YOUR OBJECTIVE => Lines before the one containing "The width and height of the screenshot is (1920, 1080)." are to be skipped; reproduce that line and the rest of the records below exactly.

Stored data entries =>
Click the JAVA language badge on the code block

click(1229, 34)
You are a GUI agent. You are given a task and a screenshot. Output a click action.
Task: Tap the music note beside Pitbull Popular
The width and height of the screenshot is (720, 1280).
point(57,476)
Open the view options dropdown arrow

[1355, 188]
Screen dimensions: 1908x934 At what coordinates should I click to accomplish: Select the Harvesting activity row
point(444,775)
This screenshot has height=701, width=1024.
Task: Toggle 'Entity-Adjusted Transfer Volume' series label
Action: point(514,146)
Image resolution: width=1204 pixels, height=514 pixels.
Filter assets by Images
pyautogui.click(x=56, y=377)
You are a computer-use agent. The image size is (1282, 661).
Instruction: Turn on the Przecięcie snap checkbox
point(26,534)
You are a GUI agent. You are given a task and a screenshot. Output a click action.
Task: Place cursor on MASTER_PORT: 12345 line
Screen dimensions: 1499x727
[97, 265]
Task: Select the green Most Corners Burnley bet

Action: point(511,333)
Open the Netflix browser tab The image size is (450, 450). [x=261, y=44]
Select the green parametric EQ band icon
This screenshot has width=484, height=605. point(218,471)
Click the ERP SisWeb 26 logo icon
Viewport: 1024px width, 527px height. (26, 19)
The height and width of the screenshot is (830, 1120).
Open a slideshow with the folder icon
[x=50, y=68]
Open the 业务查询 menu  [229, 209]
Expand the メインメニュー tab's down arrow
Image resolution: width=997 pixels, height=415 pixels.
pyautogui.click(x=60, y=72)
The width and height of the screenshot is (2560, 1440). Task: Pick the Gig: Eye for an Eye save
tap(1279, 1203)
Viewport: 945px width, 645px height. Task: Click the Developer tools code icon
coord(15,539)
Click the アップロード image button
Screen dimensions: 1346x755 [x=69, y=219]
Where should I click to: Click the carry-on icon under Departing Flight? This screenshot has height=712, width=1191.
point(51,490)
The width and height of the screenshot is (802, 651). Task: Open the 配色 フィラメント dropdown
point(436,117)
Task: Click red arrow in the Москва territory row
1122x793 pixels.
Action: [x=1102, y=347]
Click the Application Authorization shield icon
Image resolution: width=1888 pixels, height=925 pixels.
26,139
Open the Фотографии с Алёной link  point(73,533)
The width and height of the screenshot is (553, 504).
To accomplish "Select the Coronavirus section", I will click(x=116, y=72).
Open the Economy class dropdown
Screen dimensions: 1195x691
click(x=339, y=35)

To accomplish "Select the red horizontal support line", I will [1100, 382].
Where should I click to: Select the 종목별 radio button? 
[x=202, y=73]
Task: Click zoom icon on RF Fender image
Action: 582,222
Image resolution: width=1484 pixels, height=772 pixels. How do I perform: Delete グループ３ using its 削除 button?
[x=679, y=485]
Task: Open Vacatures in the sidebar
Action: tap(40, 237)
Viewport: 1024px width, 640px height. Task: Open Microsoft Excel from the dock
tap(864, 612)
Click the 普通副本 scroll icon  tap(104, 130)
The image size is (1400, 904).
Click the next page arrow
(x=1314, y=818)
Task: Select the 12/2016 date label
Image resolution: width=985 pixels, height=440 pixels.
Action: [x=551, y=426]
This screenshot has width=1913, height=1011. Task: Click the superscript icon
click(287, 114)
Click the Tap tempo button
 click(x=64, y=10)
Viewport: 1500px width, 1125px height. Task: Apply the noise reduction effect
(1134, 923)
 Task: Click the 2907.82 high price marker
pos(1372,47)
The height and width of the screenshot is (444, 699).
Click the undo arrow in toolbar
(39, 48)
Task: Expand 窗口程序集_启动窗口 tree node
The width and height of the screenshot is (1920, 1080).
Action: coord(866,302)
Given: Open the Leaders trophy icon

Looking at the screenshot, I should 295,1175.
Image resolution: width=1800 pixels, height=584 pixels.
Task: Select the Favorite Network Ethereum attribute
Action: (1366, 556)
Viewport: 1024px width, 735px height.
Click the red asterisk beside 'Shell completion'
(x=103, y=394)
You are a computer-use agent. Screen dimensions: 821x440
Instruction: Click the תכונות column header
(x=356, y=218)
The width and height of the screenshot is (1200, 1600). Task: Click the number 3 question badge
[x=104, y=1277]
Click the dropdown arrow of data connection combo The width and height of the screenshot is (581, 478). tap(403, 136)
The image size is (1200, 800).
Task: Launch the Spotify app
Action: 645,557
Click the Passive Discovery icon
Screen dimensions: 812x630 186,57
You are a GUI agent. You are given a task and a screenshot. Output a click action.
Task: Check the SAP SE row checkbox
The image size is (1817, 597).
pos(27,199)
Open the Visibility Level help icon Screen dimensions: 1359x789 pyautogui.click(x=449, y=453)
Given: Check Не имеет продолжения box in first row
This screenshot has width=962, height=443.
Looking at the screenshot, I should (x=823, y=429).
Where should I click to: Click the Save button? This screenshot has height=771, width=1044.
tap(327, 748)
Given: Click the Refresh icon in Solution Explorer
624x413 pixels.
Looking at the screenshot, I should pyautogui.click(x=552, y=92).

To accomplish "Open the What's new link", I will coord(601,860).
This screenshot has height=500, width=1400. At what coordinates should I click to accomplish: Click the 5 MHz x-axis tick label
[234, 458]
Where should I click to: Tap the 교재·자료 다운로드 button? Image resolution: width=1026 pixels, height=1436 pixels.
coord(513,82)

REPLY TO THE EXERCISE =>
The width and height of the screenshot is (1920, 1080).
Action: coord(866,302)
Given: Open the Leaders trophy icon

Looking at the screenshot, I should 295,1175.
Image resolution: width=1800 pixels, height=584 pixels.
Task: Select the Favorite Network Ethereum attribute
Action: (1366, 556)
Viewport: 1024px width, 735px height.
Click the red asterisk beside 'Shell completion'
(x=103, y=394)
You are a computer-use agent. Screen dimensions: 821x440
Instruction: Click the תכונות column header
(x=356, y=218)
The width and height of the screenshot is (1200, 1600). Task: Click the number 3 question badge
[x=104, y=1277]
Click the dropdown arrow of data connection combo The width and height of the screenshot is (581, 478). tap(403, 136)
The image size is (1200, 800).
Task: Launch the Spotify app
Action: 645,557
Click the Passive Discovery icon
Screen dimensions: 812x630 186,57
You are a GUI agent. You are given a task and a screenshot. Output a click action.
Task: Check the SAP SE row checkbox
The image size is (1817, 597).
pos(27,199)
Open the Visibility Level help icon Screen dimensions: 1359x789 pyautogui.click(x=449, y=453)
Given: Check Не имеет продолжения box in first row
This screenshot has width=962, height=443.
Looking at the screenshot, I should (x=823, y=429).
Where should I click to: Click the Save button? This screenshot has height=771, width=1044.
tap(327, 748)
Given: Click the Refresh icon in Solution Explorer
624x413 pixels.
Looking at the screenshot, I should pyautogui.click(x=552, y=92).

To accomplish "Open the What's new link", I will coord(601,860).
This screenshot has height=500, width=1400. At what coordinates should I click to accomplish: Click the 5 MHz x-axis tick label
[234, 458]
Where should I click to: Tap the 교재·자료 다운로드 button? Image resolution: width=1026 pixels, height=1436 pixels.
coord(513,82)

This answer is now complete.